New facial analysis software is capable of recognizing emotional states, identifying struggling students
By End the Lie
A study recently published by researchers from North Carolina State University (NCSU) reveals that video cameras outfitted with facial analysis software can recognize the emotions of students and identify struggling students.
In this case, the researchers used video cameras to monitor the faces of college students who were being tutored via computer.
Software capable of matching facial expression with various levels of engagement or frustration allowed researchers to recognize when students were either not being challenged by the work or were finding it too difficult.
Similar software has made some quite amazing leaps in recent years, even demonstrating the ability to spot liars better than human experts.
This particular piece of software may be used in order to help teachers track the performance of students in real time or in online classrooms.
The advances “could even help massively open online courses (or MOOCs), which can involve many thousands of students working remotely, to be more attuned to students’ needs,” according to MIT Technology Review.
Will Knight, writing for the Technology Review, states that this could be part of a broader revolution in computing called “affective computing,” wherein various devices are capable of identifying and responding to emotion.
In case, the NCSU researchers recorded students as they learned to write Java code using the “JavaTutor” software.
Some 60 hours of video footage was analyzed using the Computer Expression Recognition Toolbox, a computer program that recognizes facial expressions.
The researchers then compared the software’s analysis with the students’ own reports of their state of mind and discovered that they were a close match.

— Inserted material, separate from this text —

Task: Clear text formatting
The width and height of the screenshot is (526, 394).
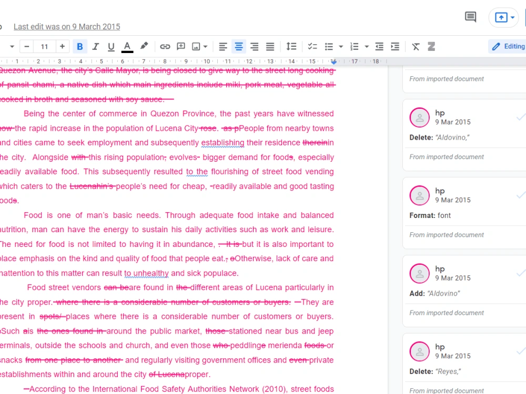Action: [416, 46]
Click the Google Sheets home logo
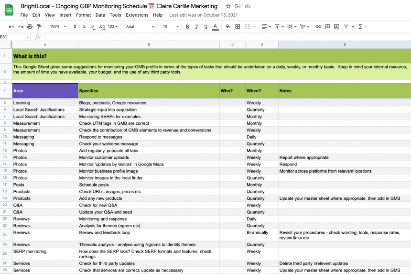Image resolution: width=411 pixels, height=274 pixels. point(9,10)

Ultimately, they want to develop a tutoring system to assist students having difficulty with their studies and “bolster their confidence and keep them motivated,” said Joseph Grafsgaard, PhD student at NCSU who coauthored the paper, which will be presented at the Sixth International Conference on Educational Data Mining.
Knight points out that others are exploring potential applications for affective computing in the field of education.
One such individual is Jacob Whitehall, a software engineer and research scientist with Emotient.
Emotient is a startup which is focusing on commercial uses of affective computing in everything from market research to the triggering of “appropriate and meaningful responses from our digital world.”
Whitehall recently coauthored a paper, which has yet to be published, demonstrating that computer-identified facial expressions could actually predict test performance.
“There is an emerging agreement that facial-expression recognition can play a constructive role in teaching,” Whitehall said.
Yet at the same time, teachers’ performance can actually be hindered if they don’t know how or when to respond to feedback about the emotional state of a student.
“It’s a hard problem to know how to use these [emotion] sensors effectively,” Whitehall said.
Still, Whitehall contends that the technology could be quite useful for the increasingly popular online learning platforms out there.
“Udacity and Coursera have on the order of a million students, and I imagine some fraction of them could be persuaded to turn their webcams on,” Whitehall said. “I think you would learn a lot about what parts of a lecture are working and what parts are not, and where students are getting confused.”
It is interesting to note that this kind of technology is also being applied to areas not quite as admirable as helping student engagement and success, such as so-called “threat assessments.”
Hopefully these advances will indeed be used to create more successful learning environments instead of being leveraged for market research and threat assessment.